It would seem that Gower read ‘Gebas’ (which has no meaning) for ‘Cepas’ and ‘preponunt,’ as in MS. Univ. Coll. 143, for ‘peponum,’ which is the true reading, meaning ‘melons’ or ‘pumpkins.’
115. Cp. Metam. xv. 173.
Cap. iii. Heading. Cp. Conf. Amantis, Prol. 288 (margin), where this is given as a quotation from Gregory.
141 f. Cp. Mirour de l’Omme, 18553.
167 f. From Aurora, f. 37.
175. gregis ex pietate mouetur, ‘is moved by pity for his flock.’
193 ff. With this passage compare Conf. Amantis, Prol. 407-413, and Mirour de l’Omme, 20161 ff. In all these places a distinct charge is brought against the clergy, to the effect that they encourage vice, in order to profit by it themselves in money and in influence: ‘the prostitute is more profitable to them than the nun,’ as our author significantly says in the Mirour (20149).

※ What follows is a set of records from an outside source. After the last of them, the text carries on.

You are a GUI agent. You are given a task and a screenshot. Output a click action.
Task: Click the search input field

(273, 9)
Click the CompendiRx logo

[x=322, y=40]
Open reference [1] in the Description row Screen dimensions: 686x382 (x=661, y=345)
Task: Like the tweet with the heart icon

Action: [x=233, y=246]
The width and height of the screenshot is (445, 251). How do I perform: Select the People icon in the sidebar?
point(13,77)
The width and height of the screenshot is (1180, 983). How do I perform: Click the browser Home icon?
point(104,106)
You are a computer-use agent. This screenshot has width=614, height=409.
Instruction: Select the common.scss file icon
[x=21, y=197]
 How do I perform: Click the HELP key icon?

209 ff. Cp. Mirour de l’Omme, 20113 ff.
227 ff. For this attack on the ‘positive law’ of the Church cp. Conf. Amantis, Prol. 247, Mirour, 18469 ff. The ‘lex positiva’ is that which is enjoined not as of inherent moral obligation, but as imposed by Church discipline.
249 f. Cp. Mirour, 18997 ff. Apparently ‘nouo’ is an adverb, meaning ‘anew,’ ‘again’: cp. 284, 376.